# [TASK DESCRIPTION]
Only some lines are wanted. Transcribe, exactly, the lines below from the line with "At what coordinates should I click to accomplish: Switch" up to and including the line with "Click the 时段 pill button in header".

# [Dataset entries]
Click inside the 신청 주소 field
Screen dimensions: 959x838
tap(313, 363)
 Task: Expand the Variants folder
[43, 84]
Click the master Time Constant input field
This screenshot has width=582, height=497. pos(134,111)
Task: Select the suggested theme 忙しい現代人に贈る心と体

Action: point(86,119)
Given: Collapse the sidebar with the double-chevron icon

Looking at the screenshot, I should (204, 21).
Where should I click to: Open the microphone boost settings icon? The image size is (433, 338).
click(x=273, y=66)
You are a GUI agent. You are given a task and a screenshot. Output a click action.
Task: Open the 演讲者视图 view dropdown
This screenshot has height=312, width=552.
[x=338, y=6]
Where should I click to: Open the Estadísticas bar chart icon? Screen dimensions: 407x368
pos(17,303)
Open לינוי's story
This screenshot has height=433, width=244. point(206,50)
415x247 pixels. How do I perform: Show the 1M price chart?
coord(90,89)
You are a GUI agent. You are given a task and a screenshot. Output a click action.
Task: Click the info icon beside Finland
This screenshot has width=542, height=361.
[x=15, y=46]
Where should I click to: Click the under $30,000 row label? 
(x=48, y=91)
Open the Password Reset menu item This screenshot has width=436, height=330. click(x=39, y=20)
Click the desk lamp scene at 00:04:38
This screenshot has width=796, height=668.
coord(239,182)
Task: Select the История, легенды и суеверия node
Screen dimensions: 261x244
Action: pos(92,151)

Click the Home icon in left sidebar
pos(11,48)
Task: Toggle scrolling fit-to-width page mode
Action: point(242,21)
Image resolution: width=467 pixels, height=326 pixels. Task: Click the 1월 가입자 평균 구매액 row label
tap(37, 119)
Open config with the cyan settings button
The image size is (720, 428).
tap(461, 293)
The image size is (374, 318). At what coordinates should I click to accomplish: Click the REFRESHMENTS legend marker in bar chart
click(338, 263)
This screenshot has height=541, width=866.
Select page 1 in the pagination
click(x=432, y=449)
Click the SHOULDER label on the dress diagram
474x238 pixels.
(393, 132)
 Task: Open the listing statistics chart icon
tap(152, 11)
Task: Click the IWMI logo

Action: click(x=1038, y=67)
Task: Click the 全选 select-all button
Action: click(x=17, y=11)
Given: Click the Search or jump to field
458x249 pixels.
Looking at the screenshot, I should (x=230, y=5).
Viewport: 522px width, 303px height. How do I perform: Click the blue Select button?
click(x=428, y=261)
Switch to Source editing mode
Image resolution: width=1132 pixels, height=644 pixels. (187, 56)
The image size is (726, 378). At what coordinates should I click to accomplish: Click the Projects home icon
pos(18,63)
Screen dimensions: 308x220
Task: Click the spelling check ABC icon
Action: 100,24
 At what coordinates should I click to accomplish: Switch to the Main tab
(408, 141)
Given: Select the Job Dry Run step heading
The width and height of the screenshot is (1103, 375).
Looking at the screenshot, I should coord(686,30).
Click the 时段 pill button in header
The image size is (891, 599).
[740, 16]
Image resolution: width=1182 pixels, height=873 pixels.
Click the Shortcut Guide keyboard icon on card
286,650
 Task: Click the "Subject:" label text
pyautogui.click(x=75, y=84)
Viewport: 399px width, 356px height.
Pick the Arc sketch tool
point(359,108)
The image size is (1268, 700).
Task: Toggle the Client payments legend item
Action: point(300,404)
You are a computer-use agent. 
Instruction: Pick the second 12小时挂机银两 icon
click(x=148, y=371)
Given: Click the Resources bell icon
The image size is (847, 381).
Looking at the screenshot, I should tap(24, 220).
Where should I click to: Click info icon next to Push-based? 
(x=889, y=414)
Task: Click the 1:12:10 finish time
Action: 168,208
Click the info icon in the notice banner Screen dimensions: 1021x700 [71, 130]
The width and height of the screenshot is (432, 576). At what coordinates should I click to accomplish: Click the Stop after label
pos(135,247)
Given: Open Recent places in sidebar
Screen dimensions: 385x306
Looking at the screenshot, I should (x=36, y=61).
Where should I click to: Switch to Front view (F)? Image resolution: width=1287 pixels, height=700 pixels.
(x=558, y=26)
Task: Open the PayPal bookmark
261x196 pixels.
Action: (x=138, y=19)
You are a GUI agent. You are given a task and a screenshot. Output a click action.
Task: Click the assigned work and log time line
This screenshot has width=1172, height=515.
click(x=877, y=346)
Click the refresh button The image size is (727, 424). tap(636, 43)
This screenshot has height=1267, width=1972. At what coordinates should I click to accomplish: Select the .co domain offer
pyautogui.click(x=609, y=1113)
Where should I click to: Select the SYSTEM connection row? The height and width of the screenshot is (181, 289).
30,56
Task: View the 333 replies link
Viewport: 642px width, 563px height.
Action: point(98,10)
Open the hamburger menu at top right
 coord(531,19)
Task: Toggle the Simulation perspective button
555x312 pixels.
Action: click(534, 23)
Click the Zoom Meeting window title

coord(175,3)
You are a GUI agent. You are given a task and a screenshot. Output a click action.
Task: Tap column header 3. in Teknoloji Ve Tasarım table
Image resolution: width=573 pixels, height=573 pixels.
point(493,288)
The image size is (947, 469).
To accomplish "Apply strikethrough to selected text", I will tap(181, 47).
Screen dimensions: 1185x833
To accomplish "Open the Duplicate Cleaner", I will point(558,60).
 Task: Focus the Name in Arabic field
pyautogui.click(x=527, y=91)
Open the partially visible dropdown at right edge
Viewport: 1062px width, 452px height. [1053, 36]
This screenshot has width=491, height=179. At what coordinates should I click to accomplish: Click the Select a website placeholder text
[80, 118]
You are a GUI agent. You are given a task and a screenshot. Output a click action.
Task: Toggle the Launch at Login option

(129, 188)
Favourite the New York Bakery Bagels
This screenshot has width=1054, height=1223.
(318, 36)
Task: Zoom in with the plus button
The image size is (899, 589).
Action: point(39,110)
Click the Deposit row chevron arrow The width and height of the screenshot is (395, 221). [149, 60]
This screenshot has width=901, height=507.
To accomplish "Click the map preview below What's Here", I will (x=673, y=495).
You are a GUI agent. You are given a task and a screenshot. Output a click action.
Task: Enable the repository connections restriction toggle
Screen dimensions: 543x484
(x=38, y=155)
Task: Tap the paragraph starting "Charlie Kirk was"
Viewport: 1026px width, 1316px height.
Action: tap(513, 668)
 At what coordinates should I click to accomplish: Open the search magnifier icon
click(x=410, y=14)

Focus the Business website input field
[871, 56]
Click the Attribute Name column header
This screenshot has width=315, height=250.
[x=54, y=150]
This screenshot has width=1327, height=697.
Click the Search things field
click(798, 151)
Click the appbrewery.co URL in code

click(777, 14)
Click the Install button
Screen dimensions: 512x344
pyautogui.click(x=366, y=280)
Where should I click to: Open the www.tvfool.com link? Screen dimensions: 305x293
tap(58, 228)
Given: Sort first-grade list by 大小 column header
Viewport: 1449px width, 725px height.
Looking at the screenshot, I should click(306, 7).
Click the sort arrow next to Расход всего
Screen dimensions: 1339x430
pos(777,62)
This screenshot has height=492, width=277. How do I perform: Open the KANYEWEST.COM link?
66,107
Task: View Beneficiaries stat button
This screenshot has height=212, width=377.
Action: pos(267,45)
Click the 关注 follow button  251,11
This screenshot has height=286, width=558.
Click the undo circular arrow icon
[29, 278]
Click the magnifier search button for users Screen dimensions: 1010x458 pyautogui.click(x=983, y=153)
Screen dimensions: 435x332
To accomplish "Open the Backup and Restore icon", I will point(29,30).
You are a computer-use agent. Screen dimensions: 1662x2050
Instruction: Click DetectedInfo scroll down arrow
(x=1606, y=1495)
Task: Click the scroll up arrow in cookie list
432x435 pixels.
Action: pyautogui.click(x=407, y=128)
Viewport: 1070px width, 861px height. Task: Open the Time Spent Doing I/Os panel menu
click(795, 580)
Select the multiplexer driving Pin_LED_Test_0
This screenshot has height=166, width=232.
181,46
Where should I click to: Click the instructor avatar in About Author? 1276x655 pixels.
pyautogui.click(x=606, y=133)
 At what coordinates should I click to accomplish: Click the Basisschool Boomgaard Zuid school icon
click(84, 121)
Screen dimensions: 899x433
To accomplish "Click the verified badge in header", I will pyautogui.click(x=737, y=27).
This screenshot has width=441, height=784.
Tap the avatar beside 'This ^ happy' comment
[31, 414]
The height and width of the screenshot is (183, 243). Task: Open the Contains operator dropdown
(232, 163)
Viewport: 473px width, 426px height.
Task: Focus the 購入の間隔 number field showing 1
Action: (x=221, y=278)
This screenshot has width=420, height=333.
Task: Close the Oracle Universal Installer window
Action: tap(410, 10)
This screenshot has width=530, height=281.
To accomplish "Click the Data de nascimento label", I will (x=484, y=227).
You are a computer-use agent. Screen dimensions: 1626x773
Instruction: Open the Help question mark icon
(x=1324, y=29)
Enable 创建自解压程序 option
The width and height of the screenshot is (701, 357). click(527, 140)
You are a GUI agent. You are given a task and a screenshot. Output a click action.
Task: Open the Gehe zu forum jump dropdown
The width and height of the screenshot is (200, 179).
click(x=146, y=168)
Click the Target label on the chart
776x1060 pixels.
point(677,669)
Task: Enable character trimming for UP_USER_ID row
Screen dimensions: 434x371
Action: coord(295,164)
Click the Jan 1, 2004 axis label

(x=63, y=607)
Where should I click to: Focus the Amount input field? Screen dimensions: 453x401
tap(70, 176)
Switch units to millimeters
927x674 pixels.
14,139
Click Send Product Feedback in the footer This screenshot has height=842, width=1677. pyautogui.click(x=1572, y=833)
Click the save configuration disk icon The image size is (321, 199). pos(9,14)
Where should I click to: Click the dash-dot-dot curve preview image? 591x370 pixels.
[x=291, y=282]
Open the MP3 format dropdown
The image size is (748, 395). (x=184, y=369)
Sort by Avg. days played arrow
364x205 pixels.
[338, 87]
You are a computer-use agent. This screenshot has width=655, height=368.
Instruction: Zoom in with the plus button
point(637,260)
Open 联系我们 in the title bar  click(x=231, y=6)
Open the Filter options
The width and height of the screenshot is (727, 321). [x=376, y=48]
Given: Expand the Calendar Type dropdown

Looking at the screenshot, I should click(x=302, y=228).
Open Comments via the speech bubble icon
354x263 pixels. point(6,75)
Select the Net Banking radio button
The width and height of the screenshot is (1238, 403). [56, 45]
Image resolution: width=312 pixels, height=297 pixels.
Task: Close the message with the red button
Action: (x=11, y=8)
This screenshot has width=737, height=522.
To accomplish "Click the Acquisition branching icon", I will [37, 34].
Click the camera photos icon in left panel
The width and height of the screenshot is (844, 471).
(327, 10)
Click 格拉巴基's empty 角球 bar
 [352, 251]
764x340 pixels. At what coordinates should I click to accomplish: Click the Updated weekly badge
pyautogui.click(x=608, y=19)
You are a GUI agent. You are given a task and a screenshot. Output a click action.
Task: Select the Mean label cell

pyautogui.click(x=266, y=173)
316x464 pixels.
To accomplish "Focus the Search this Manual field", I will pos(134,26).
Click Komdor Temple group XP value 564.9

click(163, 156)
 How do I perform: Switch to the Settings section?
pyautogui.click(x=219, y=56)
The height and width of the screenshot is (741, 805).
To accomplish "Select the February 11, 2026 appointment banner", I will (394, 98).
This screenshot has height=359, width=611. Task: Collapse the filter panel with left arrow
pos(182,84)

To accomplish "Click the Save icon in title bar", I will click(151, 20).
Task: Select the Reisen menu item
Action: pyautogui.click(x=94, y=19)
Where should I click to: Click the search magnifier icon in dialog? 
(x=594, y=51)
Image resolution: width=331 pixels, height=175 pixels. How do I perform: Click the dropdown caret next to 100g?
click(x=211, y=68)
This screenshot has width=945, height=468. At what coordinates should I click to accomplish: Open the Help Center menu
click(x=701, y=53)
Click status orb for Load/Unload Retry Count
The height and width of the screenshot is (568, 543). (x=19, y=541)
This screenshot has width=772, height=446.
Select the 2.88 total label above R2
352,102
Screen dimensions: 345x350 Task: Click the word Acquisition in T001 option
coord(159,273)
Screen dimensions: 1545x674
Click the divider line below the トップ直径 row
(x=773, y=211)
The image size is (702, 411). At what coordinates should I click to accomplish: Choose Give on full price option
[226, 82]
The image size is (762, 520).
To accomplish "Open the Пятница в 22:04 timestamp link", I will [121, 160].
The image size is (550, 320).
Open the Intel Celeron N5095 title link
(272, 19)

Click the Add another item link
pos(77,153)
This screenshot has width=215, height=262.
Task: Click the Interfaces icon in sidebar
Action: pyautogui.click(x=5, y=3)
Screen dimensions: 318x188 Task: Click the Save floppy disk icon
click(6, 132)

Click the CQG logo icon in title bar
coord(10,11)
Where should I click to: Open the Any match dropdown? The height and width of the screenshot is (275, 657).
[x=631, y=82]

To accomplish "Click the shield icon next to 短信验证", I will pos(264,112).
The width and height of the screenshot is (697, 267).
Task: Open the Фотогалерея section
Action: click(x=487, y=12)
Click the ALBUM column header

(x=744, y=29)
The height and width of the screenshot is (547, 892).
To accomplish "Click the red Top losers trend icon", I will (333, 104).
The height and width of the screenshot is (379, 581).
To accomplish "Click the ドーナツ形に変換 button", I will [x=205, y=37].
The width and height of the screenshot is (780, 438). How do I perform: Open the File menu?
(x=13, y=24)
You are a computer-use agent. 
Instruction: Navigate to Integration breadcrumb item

# [EXERCISE SOLUTION]
 At what coordinates should I click to accomplish: Switch to the Main tab
(408, 141)
Given: Select the Job Dry Run step heading
The width and height of the screenshot is (1103, 375).
Looking at the screenshot, I should coord(686,30).
Click the 时段 pill button in header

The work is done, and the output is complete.